Alaska senators split on Mayorkas impeachment. Murkowski leery of wasting Senate time on ‘messaging.’

three people stand outdoors
Alaska’s congressional delegation spoke to visiting students outside the U.S. Capitol Wednesday. Sens. Lisa Murkowski and Dan Sullivan were demonstrating the hand signals they use to vote in the Senate chamber. Their gestures happen to reflect how they feel about a Senate trial on the impeachment of Homeland Security Secretary Alejandro Mayorkas. (Liz Ruskin/Alaska Public Media)

Republicans in the U.S. House plan to deliver articles of impeachment against Homeland Security Secretary Alejandro Mayorkas to the Senate on Monday, and the issue divides Alaska’s U.S. senators.

Sen. Lisa Murkowski let out a weary sigh when asked about the impeachment.

“I am more than a little bit frustrated that we’re going to be taking up an impeachment process that most everybody understands is really nothing more than a messaging effort,” she said.

The message is actually one that Murkowski agrees with: The Biden administration has mishandled the border crisis.

“It has been a wreck and a mess,” she said.

But once the Senate starts an impeachment trial, the rules require that it drop everything else, and Murkowski said that means less time on other priorities, like budget bills and national security legislation.

The House impeachment accuses Mayorkas of refusing to comply with the law and breaching the public trust. 

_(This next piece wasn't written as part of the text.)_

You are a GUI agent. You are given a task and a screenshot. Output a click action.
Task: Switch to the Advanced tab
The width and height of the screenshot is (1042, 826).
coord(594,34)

Defenders of Mayorkas, and some constitutional scholars say this is a policy dispute, not an impeachable offense. Murkowski said the job of the Senate would be to decide if Mayorkas’s actions amount to “high crimes and misdemeanors.”

“And I don’t see that,” she said. “And I don’t know that even if we were given the benefit of a full trial, we would ever get to that. And so in the meantime, we’re going to be going through an exercise that I am just not convinced is going to result in anything other than an opportunity to beat up on the administration’s immigration policies.”

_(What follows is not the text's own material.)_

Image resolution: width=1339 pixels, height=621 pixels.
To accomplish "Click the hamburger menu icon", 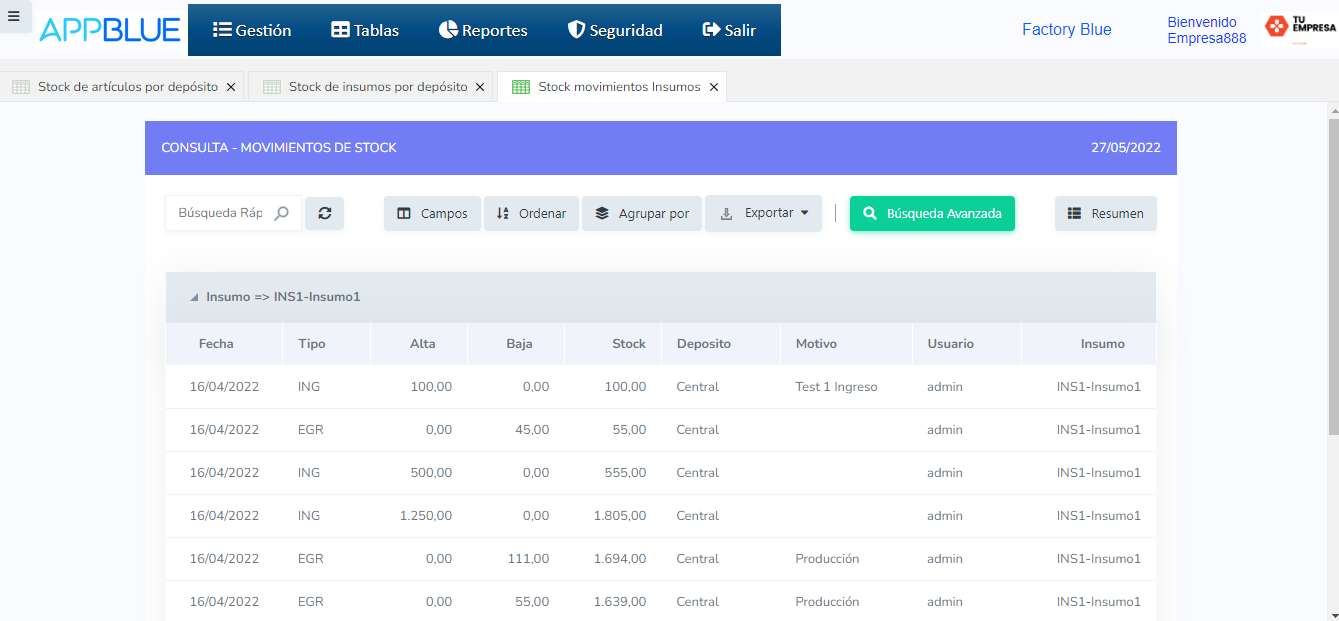I will click(x=14, y=16).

Sen. Dan Sullivan, on the other hand, called on Senate Democrat Leader Chuck Schumer to hold a full trial for Mayorkas.

A Senate trial would start early next week. If there is one. Democrats are hoping to ditch the impeachment quickly, maybe with a motion to table or to dismiss. Murkowski said she she needs to see the specifics before she can say how she’d vote.

“I don’t know what the motion is going to be yet. I don’t think that anyone has defined that,” she said.

A large majority of Americans view immigration as a crisis or a major problem. And electoral politics are at stake. Democratic senators in tight races are under pressure to convict Mayorkas or risk political ads portraying them as weak on the border. Meanwhile, some of the Senate’s more conservative Republicans are talking about the issue in the harshest terms.

“We are witnessing a profound threat at our southern border,” Sen. Ted Cruz, R-Texas, told reporters. “Joe Biden, Kamala Harris and the entire administration have deliberately facilitated the criminal invasion of the United States.”

Several studies of crime statistics have found that undocumented migrants commit crimes at lower rates than native-born citizens.

Alaska Congresswoman Mary Peltola voted against the impeachment in February, as did all House Democrats present.